Monday, May 16, 2011

Keeping Cool

It felt like summer last week. Though you wouldn't know it by the 50 degree temperature I woke up to this morning, last week was hot and humid. We were able to keep cool enough by cooling off the house at night, and closing it up tight in the morning. Our animals however do not have such an opportunity. They have to find other ways to stay cool.

I walked over to check on the meat birds. You may remember that they are now completely free ranging, and that I'm betting their proximity to the house (and our dogs) will keep them safe from predators. As I walked toward them, I couldn't see a single chicken. I couldn't even hear any of them. My heart began to race a little.

As I got to their pen, there was still no sign of the birds. I could feel the dread creeping in while I kept walking past their pens. I was well past their normal hangout when I finally heard the faint sound of them. Moving toward the sound I caught a glimpse of white among the green. They were all deep in the brush at the edge of the woods just keeping cool in the shade.

Directly across from where I found the chickens are the fat hogs. Do you know how hogs keep cool? They don't sweat. Though I didn't catch them in the act, it is pretty obvious. Pigs lay in the mud to keep cool.

Of course when they saw me standing there, they thought I was bringing something yummy for them. In a matter of minutes I had drawn a crowd. Pigs just flock to me what can I say?

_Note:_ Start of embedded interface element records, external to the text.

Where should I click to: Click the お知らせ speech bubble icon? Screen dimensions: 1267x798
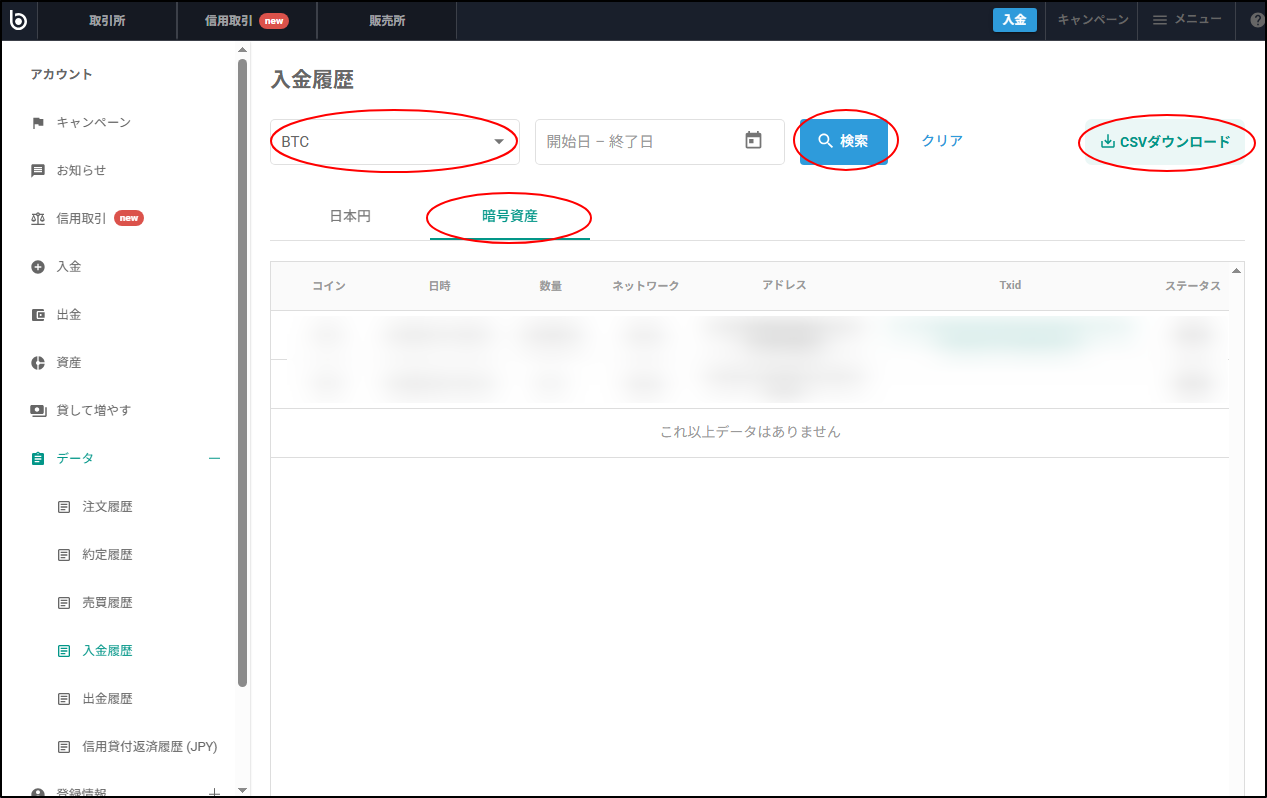point(39,169)
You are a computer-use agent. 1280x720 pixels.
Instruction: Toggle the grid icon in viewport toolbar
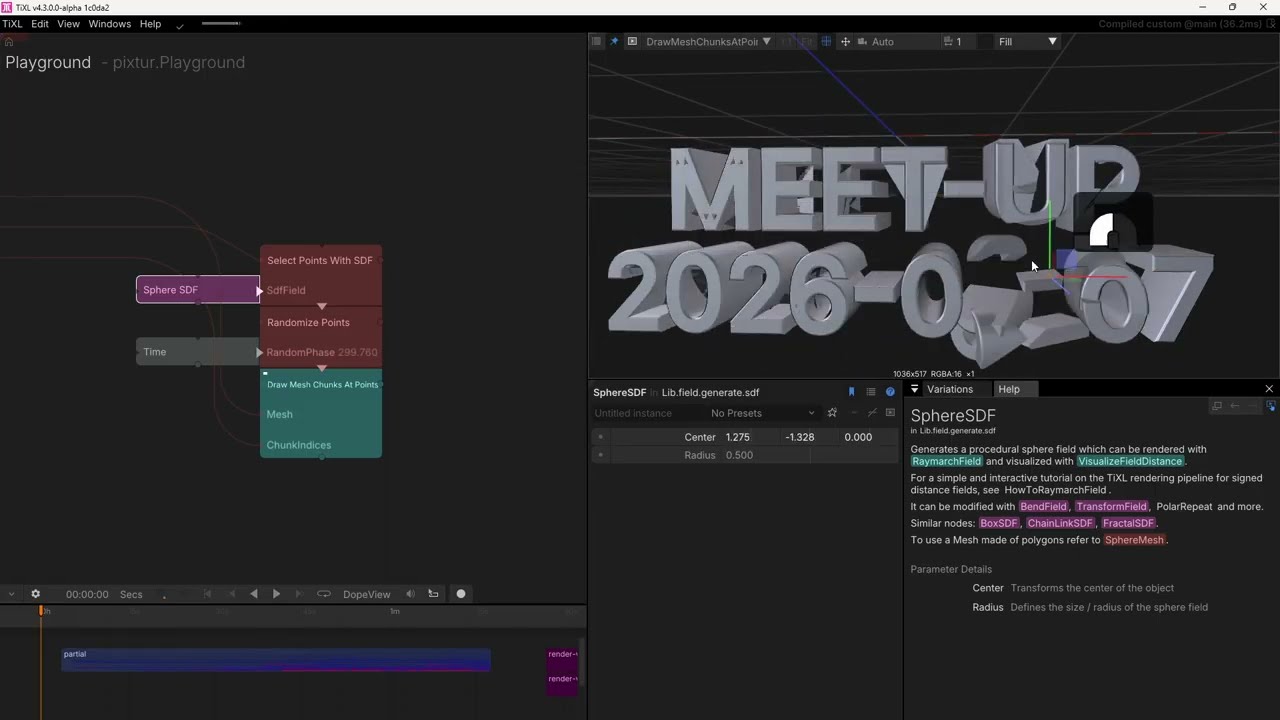pos(826,42)
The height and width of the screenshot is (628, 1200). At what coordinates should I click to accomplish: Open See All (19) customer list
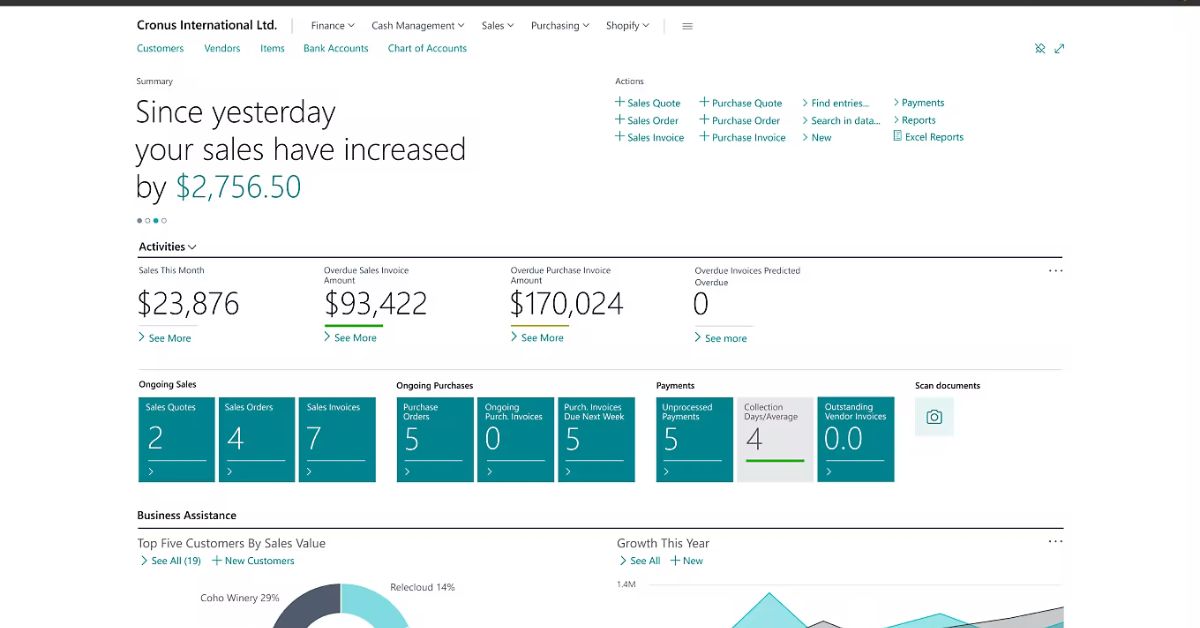pos(170,561)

Finally, I'll share one cool momma. She apparently, thinks the way to keep her and her chicks comfortable is to hang out in my strawberry patch. I probably should have shooed her out, but I was too busy snapping pictures of all that cuteness!

According to the forecast, I don't think we are going to have any trouble staying cool this week. Staying dry however may be a challenge. Hope the spring weather is better in your neck of the woods.

Wednesday, May 11, 2011

Where to start???

Tomorrow is Nolan's 7th birthday. It is also May 12, as in the almost the middle of May, for anyone else who has lost track of time like I have. Seriously? The middle of May? Where did April go?

There is always a lot going on here, and I don't know how many times I've seen something, or thought of something, and said to myself, "I really need to write about that." Occasionally, I even snapped a picture. 

I knew it had been awhile since I'd written, but I was surprised to see it had been two weeks! Goodness. So where to start?

I guess with the important stuff. Tim's surgery was April 29th. The surgery went well. He will have a large depression where they took out the lymph nodes and other soft tissue. It is under his arm, and thus isn't really noticeable, but really who would care anyway when given the alternatives? He is pretty tender in that area yet, and his energy is not quite up to normal, but everything is healing up nicely. And the best news, they didn't find any more cancer cells in the tissue that was removed. What a huge relief and answer to prayer! He will still have interferon treatments, but those won't start until June.

As for other things happening around here, one night we found the siding by the back door of the house covered with moths. Among them were several of these pink and yellow ones. I have no idea what they are, and I have never seen them before. They certainly are unusual.  I probably should consider them a garden pest; moths lay eggs that hatch caterpillars that eat my plants, but seeing as I have nothing planted (and it is almost the middle of May,) thanks to all this rain, I decided to enjoy looking at them.

Our end of the year picnic for our homeschool co-op was yesterday. This year we had a drama and music class. They were able to perform for us at the picnic. They did a wonderful job! The weather was great for the picnic. The food was abundant and delicious. We had a great time.


The kids are always up to something. Their imaginations and ability to entertain themselves astounds me sometimes. They had my camera the other day. I've come to expect some surprises when I upload from the camera. Among them this time were the one at the top of this post, and the one below.

Quite honestly, I have no idea what they are doing in either picture, but I thought they both were pretty cute!